Nothing is said, of course, by Bloomberg or any other establishment politicians about the truly obscene levels of compensation, bonuses, and retirement packages received by the financial and corporate aristocracy. Cuts in the public pension system are part and parcel of the immense rise in social inequality that both the Democratic and Republican parties have overseen.

In addition to the attacks on pensions, the gubernatorial candidates have pledged health care cutbacks for working people in general and state employees in particular.

Paladino has said that he wants to cut Medicaid, the public health insurance program for the poor, by $20 billion. This would be accomplished by eliminating alleged “waste, fraud, and abuse”—and many jobs as well—along with a reduction in “optional” services such as dental and eye care services for senior citizens and the poor.

Cuomo has been more circumspect on this topic, but has stated that he intends to raise state employee health care contributions. His election program pledges to cut the cost of health care and make Medicare more “efficient” by doing “a much better job of controlling over-utilization of Medicaid services.”

A new report by the Empire Center for New York State Policy, entitled Iceberg Ahead: The Hidden Cost of Public-Sector Retiree Health Benefits in New York, will provide ammunition to whoever becomes the next governor for another line of attack on public employees. The report indicates that the state government, as well as county and municipal government and related agencies, is currently liable for a projected total of more than $200 billion to cover agreed-upon health benefits for retired employees and current employees once they retire.

Unlike pension benefits, which are paid from investments made using a combination of employer and employee contributions, health benefits are paid from current revenues.
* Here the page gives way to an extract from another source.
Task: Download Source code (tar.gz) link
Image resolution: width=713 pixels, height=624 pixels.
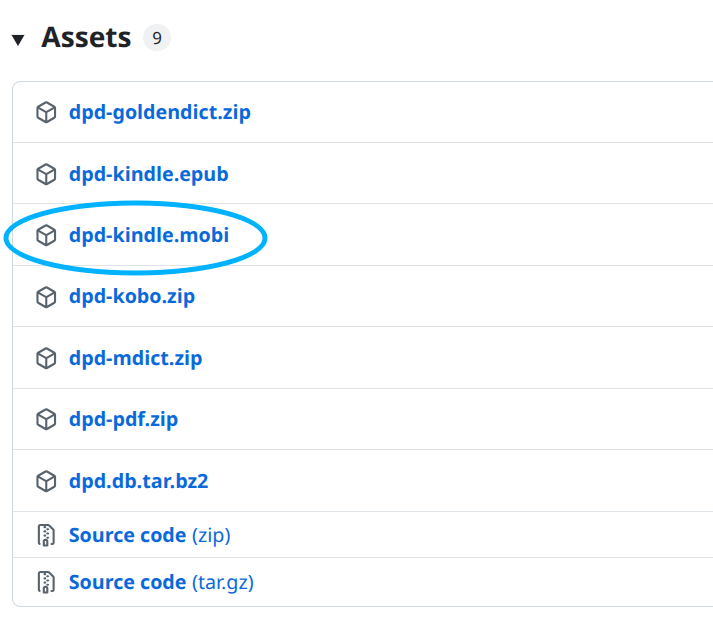Action: tap(160, 582)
While this structure has been in existence for decades and is usually part of contract agreements between the various government entities and public employee unions, this supposed revelation is being brought forth as yet another justification for the need to “reform” the benefits provided to public employees.

The Empire Center report enthusiastically comments, “The good news for New York taxpayers is that public-sector retiree health benefits, unlike pensions, are not guaranteed by the state Constitution…. Elected officials can still change course on retiree health care by restructuring benefits for both current retirees and active employees.” The report suggests various methods by which the burden of health care costs can be shifted to retirees. Proposed cuts include reinstatement of employee payments into the insurance fund for those workers with more than ten years of service, an arrangement that had been eliminated by the legislature in 2000.
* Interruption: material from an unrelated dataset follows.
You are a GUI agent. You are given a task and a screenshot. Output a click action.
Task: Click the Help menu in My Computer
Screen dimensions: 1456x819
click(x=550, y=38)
Cuomo, who is favored to win in the governor’s race, has made clear that he expects to “tangle” with public employee unions. While remaining vague on many issues, he stated that he plans to institute a freeze on state worker salaries. In his Labor Day message, Cuomo called on state workers to sacrifice to help the state in a time of economic crisis. He cited past betrayals by union bureaucrats such as Albert Shanker of the New York City United Federation of Teachers and Victor Gotbaum of District Council 37 municipal workers, who agreed to eliminate pay raises during the New York City budget crisis of the mid-1970s, as examples for current union leaders to emulate.

The news media have actively taken up the campaign to vilify and scapegoat government workers and prepare public opinion for increasingly savage attacks. There is an overt drive to divide public- from private-sector workers by highlighting the fact that benefits won by the former during years of struggle are not enjoyed by many who work for private employers.